## BEGIN Page

Curried Potatoes with Chickpeas Recipe


4.6 from 115 reviews

  • Author: Chef
  • Total Time: 40 minutes
  • Yield: 4 servings
  • Diet: Vegan

Description

Hearty and fragrant, this Curried Potatoes with Chickpeas recipe is a comforting, one-pot vegan meal—perfect for a quick and satisfying weeknight dinner.


Ingredients

Scale

Produce

  • 1 small onion, chopped
  • 2 cloves garlic, minced
  • 1 tablespoon fresh ginger, grated
  • 3 medium Yukon gold potatoes, peeled and diced
  • Fresh cilantro, chopped (for garnish)

Pantry

  • 1 tablespoon olive oil
  • 2 teaspoons curry powder
  • 1/2 teaspoon ground cumin
  • 1/4 teaspoon turmeric
  • 1/4 teaspoon cayenne pepper (optional)
  • 1/2 teaspoon salt

Canned Goods

  • 1 (15 oz) can chickpeas, drained and rinsed
  • 1 (14.5 oz) can diced tomatoes
  • 1 cup vegetable broth
  • 1/4 cup coconut milk (optional, for creaminess)

## END Page
## BEGIN Raw records

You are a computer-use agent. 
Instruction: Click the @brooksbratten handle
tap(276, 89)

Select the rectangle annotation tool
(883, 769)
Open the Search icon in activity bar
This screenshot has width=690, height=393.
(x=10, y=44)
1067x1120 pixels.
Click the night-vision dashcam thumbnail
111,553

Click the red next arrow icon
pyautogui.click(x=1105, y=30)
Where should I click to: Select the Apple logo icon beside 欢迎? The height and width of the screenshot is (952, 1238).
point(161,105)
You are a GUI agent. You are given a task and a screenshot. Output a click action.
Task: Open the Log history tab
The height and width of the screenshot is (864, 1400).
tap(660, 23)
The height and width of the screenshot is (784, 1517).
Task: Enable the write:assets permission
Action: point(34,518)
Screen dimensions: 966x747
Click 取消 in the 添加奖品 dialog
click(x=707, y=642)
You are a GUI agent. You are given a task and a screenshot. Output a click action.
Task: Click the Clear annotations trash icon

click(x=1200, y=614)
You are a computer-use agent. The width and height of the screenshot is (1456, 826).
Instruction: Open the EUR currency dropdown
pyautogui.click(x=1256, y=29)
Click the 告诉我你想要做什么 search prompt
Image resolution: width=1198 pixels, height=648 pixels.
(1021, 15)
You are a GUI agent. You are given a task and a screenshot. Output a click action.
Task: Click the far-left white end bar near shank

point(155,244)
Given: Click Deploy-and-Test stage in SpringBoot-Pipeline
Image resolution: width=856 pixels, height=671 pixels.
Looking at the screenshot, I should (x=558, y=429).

## END Raw records

- _Task_:
In the curried potatoes recipe, how many Yukon gold potatoes are called for, and how are they prepared?

- _Solution for this task_:
Three medium Yukon gold potatoes, peeled and diced.